Every other gap is financial. This one is also medical.
The first four coverage gaps are financial problems. A diver without the right insurance faces costs — for hyperbaric treatment, evacuation, rescue, repatriation — that they were not prepared to carry. Those costs are real and significant. But they have a ceiling. Pay them and the problem is resolved.
The consultation gap introduces a different dimension. In the locations where the world's most extraordinary diving is found — remote island chains, developing nations, liveaboard routes far from major medical centres — a diver who suffers an incident may not be able to find a physician who understands what has happened to them. The financial exposure compounds with a clinical one.
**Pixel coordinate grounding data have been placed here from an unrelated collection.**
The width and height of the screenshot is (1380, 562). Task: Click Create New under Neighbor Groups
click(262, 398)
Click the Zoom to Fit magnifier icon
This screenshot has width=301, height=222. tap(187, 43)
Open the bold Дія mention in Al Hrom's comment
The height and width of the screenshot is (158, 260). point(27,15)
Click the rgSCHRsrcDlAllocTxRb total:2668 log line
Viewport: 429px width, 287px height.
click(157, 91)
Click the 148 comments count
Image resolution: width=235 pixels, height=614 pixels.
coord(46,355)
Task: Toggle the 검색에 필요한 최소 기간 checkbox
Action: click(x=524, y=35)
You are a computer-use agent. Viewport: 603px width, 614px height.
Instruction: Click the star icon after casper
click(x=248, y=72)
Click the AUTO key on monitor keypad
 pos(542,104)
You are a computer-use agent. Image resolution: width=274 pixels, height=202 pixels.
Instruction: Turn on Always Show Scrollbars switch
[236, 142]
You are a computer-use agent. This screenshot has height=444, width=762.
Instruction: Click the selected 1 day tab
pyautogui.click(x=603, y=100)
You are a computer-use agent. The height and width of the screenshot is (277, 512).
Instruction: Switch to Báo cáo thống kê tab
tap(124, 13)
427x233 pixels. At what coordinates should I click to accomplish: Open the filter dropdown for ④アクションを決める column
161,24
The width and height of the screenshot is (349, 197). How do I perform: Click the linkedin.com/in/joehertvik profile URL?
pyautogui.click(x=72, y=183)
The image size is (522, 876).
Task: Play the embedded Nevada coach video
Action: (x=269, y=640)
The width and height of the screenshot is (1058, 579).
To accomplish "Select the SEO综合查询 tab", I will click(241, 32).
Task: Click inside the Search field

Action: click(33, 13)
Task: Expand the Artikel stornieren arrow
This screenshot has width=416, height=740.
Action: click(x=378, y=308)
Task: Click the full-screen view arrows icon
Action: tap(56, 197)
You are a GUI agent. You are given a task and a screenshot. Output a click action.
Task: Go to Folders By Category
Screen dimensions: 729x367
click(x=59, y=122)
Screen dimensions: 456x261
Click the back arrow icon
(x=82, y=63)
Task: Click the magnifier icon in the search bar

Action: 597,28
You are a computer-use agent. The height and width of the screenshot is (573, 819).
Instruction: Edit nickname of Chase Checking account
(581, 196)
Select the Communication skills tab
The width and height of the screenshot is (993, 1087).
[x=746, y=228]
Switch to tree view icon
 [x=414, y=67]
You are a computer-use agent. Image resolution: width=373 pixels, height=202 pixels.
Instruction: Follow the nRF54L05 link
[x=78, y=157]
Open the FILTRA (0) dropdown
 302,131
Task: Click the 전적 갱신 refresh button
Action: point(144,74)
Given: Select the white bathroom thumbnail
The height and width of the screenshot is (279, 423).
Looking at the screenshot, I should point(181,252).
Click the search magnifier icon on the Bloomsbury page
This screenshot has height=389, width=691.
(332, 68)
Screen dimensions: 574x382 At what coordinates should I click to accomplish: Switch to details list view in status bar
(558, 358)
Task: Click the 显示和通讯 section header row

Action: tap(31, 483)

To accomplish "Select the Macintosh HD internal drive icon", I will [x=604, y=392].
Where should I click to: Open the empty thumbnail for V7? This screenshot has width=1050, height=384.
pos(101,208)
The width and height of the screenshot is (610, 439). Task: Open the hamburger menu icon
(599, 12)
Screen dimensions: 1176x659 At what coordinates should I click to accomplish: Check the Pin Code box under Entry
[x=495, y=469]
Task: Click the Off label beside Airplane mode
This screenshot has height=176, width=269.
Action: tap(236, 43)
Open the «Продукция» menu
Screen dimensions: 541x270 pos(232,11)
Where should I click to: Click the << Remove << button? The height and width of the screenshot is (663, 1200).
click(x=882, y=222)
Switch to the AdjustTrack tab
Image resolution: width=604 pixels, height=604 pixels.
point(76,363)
And in some settings, the financial interests of the treating facility may not always align perfectly with the diver's medical interests.
This gap is not solved by any amount of insurance coverage. It is solved by having expert medical advocacy available at the moment of incident — someone who understands dive medicine, who can communicate with local practitioners, and who can ensure the diver receives appropriate treatment.
The consultation gap appears in two distinct forms — and both require the same solution.
These are not the same problem. But they require the same solution: expert medical advocacy that is independent of the treating facility, available from the first moment of the incident, and capable of intervening in the clinical decisions being made on the diver's behalf.
Remote dive destinations — where every gap converges
Across the remote island chains of the Pacific, Indian Ocean, and Southeast Asia, the pattern is consistent: extraordinary diving above, limited medical infrastructure below. These destinations draw serious divers precisely because they are unspoiled — and they are unspoiled in part because they are genuinely remote. The characteristics that make them compelling to dive are the same characteristics that make a dive emergency difficult to manage.
The medical infrastructure in such locations is typically built around primary healthcare delivery — reaching dispersed communities across water, providing essential care to populations far from provincial centres. A serious dive injury requiring a physician with dive medicine expertise is, in most of these locations, a problem for which the local system has no answer. The nearest facility with comprehensive dive medicine capability may be a full evacuation away.
A diver in trouble in a remote archipelago faces every gap simultaneously — and the consultation gap is the one that precedes all others. Without someone who understands what has happened medically, no other decision can be made correctly.
In these locations, dive accident insurance is not optional. Without it, the diver may be denied access to the limited facilities that exist. Evacuation to the nearest city with comprehensive dive medicine capability — which may be in another country entirely — begins at $50,000 and rises significantly from there.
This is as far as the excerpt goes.